Why post-training MCQs stopped working

Most corporate training still ends the same way it did a decade ago: a multiple-choice quiz (MCQ), a completion percentage, and a certificate. For years that was a reasonable proxy. It is not anymore.

Completion was never understanding

A high quiz score tells you someone could recognise the right option on the day. It does not tell you they can apply the idea in their work a month later, explain it to a colleague, or adapt it when the situation is messier than the slide deck. The gap between "passed the quiz" and "actually understands" has always been there. We just had no cheap way to measure across it.

AI made the gap impossible to ignore

The bigger problem is that a written assessment is now trivially gameable. An employee can paste the question into an AI assistant and get a clean answer in seconds. The score that comes back measures access to a chatbot, not retention of the training. If your compliance or upskilling program rests on a written test, the number on the dashboard is increasingly fiction.

A live interview is the harder thing to fake

What a chatbot cannot do for you is sit through a live, adaptive conversation that keeps asking why and what if, about your specific training content and your specific answers.
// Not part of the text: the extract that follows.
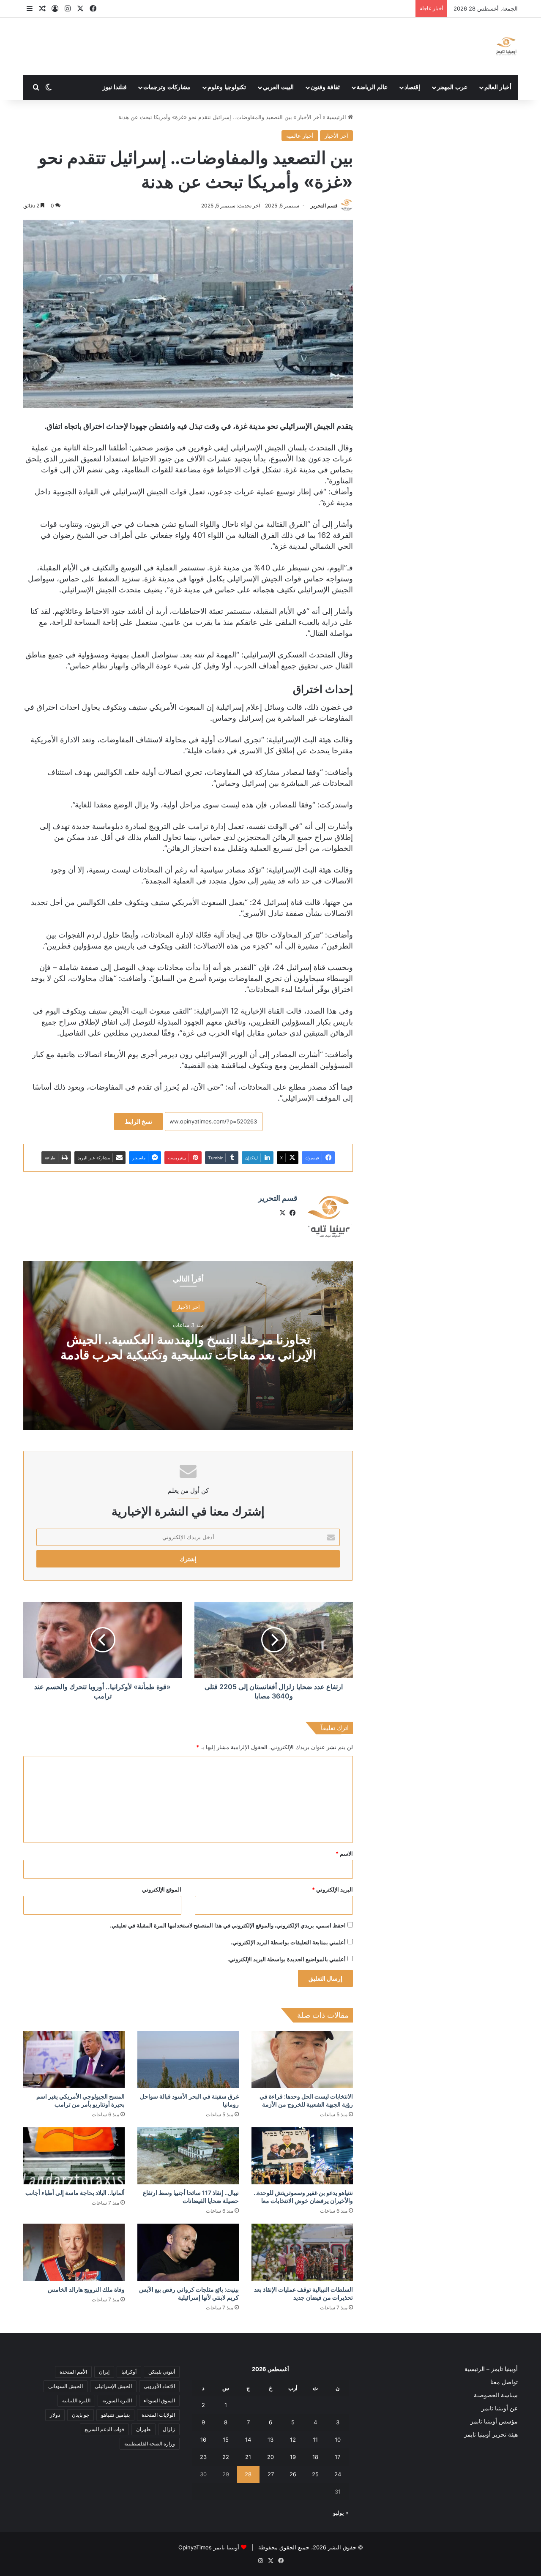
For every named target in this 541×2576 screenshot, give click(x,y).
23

The moment a follow-up depends on what you just said, a pasted answer falls apart.

That is the whole idea behind a Rehurz voice evaluation: a short interview tailored to the exact program, with cross-questioning that probes whether someone can actually apply what they learned. It is not a quiz with a different coat of paint. It is the part of an assessment that was always missing, depth under pressure, made cheap enough to run across a whole cohort.

If completion rates are the only evidence your L&D program can show leadership, it is worth asking what they really prove. A conversation proves more.